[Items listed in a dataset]
Start of Block

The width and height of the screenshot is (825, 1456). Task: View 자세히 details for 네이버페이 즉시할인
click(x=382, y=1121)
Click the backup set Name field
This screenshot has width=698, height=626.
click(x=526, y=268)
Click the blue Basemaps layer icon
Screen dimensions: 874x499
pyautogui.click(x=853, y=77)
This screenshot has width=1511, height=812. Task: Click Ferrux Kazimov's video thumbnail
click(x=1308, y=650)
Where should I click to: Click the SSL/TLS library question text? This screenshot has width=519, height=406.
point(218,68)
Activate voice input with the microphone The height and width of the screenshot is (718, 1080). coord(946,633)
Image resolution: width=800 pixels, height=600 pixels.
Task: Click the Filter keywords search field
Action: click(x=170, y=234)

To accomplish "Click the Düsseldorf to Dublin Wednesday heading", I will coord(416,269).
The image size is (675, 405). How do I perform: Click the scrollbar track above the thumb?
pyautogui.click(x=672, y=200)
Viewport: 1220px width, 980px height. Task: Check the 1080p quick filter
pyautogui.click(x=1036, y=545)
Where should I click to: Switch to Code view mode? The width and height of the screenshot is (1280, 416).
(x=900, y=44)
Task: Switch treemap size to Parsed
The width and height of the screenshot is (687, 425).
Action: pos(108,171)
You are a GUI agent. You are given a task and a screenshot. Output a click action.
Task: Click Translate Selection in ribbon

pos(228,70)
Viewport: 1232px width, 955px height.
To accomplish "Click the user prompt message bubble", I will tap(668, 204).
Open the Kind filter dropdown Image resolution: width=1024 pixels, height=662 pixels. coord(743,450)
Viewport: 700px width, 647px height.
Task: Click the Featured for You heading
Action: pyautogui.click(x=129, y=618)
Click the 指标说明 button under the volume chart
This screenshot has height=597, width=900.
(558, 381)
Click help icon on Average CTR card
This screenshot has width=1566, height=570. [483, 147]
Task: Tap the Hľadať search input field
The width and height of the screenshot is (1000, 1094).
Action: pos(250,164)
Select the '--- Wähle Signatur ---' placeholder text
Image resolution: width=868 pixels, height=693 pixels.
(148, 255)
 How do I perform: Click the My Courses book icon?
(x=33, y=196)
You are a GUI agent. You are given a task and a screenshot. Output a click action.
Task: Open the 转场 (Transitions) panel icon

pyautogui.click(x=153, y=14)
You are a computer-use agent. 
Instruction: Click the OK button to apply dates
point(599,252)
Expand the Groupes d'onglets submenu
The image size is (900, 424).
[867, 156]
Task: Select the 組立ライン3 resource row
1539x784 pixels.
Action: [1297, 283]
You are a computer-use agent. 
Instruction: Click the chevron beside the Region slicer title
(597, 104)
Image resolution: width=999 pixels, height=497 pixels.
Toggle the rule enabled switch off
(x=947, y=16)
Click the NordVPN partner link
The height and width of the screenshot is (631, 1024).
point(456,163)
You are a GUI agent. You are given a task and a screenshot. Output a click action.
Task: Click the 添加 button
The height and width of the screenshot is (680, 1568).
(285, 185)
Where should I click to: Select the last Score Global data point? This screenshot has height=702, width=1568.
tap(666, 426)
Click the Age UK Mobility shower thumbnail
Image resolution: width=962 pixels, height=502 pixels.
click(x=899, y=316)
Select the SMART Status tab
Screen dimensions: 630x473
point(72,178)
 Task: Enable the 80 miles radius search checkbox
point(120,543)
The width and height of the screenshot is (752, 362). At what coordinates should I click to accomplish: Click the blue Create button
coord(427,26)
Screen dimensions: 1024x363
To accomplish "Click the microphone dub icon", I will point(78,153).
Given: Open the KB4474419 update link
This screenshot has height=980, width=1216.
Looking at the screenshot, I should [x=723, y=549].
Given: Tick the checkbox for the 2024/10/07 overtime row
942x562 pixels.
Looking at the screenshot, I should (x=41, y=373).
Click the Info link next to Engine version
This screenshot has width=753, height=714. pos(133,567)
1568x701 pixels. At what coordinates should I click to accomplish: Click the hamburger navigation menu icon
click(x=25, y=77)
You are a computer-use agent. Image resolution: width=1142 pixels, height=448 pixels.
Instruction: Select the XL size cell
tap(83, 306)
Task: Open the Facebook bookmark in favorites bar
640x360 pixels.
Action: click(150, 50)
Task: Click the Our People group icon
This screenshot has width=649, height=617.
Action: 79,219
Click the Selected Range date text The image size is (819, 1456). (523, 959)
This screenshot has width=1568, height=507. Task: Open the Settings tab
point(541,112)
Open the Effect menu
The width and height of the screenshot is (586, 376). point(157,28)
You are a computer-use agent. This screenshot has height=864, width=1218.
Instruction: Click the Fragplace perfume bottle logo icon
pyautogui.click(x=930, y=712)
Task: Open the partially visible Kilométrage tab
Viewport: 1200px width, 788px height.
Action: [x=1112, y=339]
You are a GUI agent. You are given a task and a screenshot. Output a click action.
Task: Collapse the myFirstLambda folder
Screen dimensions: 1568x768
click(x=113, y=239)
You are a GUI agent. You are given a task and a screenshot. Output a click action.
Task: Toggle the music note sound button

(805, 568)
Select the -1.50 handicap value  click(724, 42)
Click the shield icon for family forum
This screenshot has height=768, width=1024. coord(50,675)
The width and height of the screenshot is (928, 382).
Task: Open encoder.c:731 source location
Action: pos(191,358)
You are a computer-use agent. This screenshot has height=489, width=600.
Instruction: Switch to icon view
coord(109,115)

End of Block

What is expected
Render every record verbatim. Nothing should be left out.

Answer to the exercise
The width and height of the screenshot is (825, 1456). Task: View 자세히 details for 네이버페이 즉시할인
click(x=382, y=1121)
Click the backup set Name field
This screenshot has width=698, height=626.
click(x=526, y=268)
Click the blue Basemaps layer icon
Screen dimensions: 874x499
pyautogui.click(x=853, y=77)
This screenshot has width=1511, height=812. Task: Click Ferrux Kazimov's video thumbnail
click(x=1308, y=650)
Where should I click to: Click the SSL/TLS library question text? This screenshot has width=519, height=406.
point(218,68)
Activate voice input with the microphone The height and width of the screenshot is (718, 1080). coord(946,633)
Image resolution: width=800 pixels, height=600 pixels.
Task: Click the Filter keywords search field
Action: click(x=170, y=234)

To accomplish "Click the Düsseldorf to Dublin Wednesday heading", I will coord(416,269).
The image size is (675, 405). How do I perform: Click the scrollbar track above the thumb?
pyautogui.click(x=672, y=200)
Viewport: 1220px width, 980px height. Task: Check the 1080p quick filter
pyautogui.click(x=1036, y=545)
Where should I click to: Switch to Code view mode? The width and height of the screenshot is (1280, 416).
(x=900, y=44)
Task: Switch treemap size to Parsed
The width and height of the screenshot is (687, 425).
Action: pos(108,171)
You are a GUI agent. You are given a task and a screenshot. Output a click action.
Task: Click Translate Selection in ribbon

pos(228,70)
Viewport: 1232px width, 955px height.
To accomplish "Click the user prompt message bubble", I will tap(668, 204).
Open the Kind filter dropdown Image resolution: width=1024 pixels, height=662 pixels. coord(743,450)
Viewport: 700px width, 647px height.
Task: Click the Featured for You heading
Action: pyautogui.click(x=129, y=618)
Click the 指标说明 button under the volume chart
This screenshot has height=597, width=900.
(558, 381)
Click help icon on Average CTR card
This screenshot has width=1566, height=570. [483, 147]
Task: Tap the Hľadať search input field
The width and height of the screenshot is (1000, 1094).
Action: pos(250,164)
Select the '--- Wähle Signatur ---' placeholder text
Image resolution: width=868 pixels, height=693 pixels.
(148, 255)
 How do I perform: Click the My Courses book icon?
(x=33, y=196)
You are a GUI agent. You are given a task and a screenshot. Output a click action.
Task: Open the 转场 (Transitions) panel icon

pyautogui.click(x=153, y=14)
You are a computer-use agent. 
Instruction: Click the OK button to apply dates
point(599,252)
Expand the Groupes d'onglets submenu
The image size is (900, 424).
[867, 156]
Task: Select the 組立ライン3 resource row
1539x784 pixels.
Action: [1297, 283]
You are a computer-use agent. 
Instruction: Click the chevron beside the Region slicer title
(597, 104)
Image resolution: width=999 pixels, height=497 pixels.
Toggle the rule enabled switch off
(x=947, y=16)
Click the NordVPN partner link
The height and width of the screenshot is (631, 1024).
point(456,163)
You are a GUI agent. You are given a task and a screenshot. Output a click action.
Task: Click the 添加 button
The height and width of the screenshot is (680, 1568).
(285, 185)
Where should I click to: Select the last Score Global data point? This screenshot has height=702, width=1568.
tap(666, 426)
Click the Age UK Mobility shower thumbnail
Image resolution: width=962 pixels, height=502 pixels.
click(x=899, y=316)
Select the SMART Status tab
Screen dimensions: 630x473
point(72,178)
 Task: Enable the 80 miles radius search checkbox
point(120,543)
The width and height of the screenshot is (752, 362). At what coordinates should I click to accomplish: Click the blue Create button
coord(427,26)
Screen dimensions: 1024x363
To accomplish "Click the microphone dub icon", I will point(78,153).
Given: Open the KB4474419 update link
This screenshot has height=980, width=1216.
Looking at the screenshot, I should [x=723, y=549].
Given: Tick the checkbox for the 2024/10/07 overtime row
942x562 pixels.
Looking at the screenshot, I should (x=41, y=373).
Click the Info link next to Engine version
This screenshot has width=753, height=714. pos(133,567)
1568x701 pixels. At what coordinates should I click to accomplish: Click the hamburger navigation menu icon
click(x=25, y=77)
You are a computer-use agent. Image resolution: width=1142 pixels, height=448 pixels.
Instruction: Select the XL size cell
tap(83, 306)
Task: Open the Facebook bookmark in favorites bar
640x360 pixels.
Action: click(150, 50)
Task: Click the Our People group icon
This screenshot has width=649, height=617.
Action: 79,219
Click the Selected Range date text The image size is (819, 1456). (523, 959)
This screenshot has width=1568, height=507. Task: Open the Settings tab
point(541,112)
Open the Effect menu
The width and height of the screenshot is (586, 376). point(157,28)
You are a computer-use agent. This screenshot has height=864, width=1218.
Instruction: Click the Fragplace perfume bottle logo icon
pyautogui.click(x=930, y=712)
Task: Open the partially visible Kilométrage tab
Viewport: 1200px width, 788px height.
Action: [x=1112, y=339]
You are a GUI agent. You are given a task and a screenshot. Output a click action.
Task: Collapse the myFirstLambda folder
Screen dimensions: 1568x768
click(x=113, y=239)
You are a GUI agent. You are given a task and a screenshot. Output a click action.
Task: Toggle the music note sound button

(805, 568)
Select the -1.50 handicap value  click(724, 42)
Click the shield icon for family forum
This screenshot has height=768, width=1024. coord(50,675)
The width and height of the screenshot is (928, 382).
Task: Open encoder.c:731 source location
Action: pos(191,358)
You are a computer-use agent. This screenshot has height=489, width=600.
Instruction: Switch to icon view
coord(109,115)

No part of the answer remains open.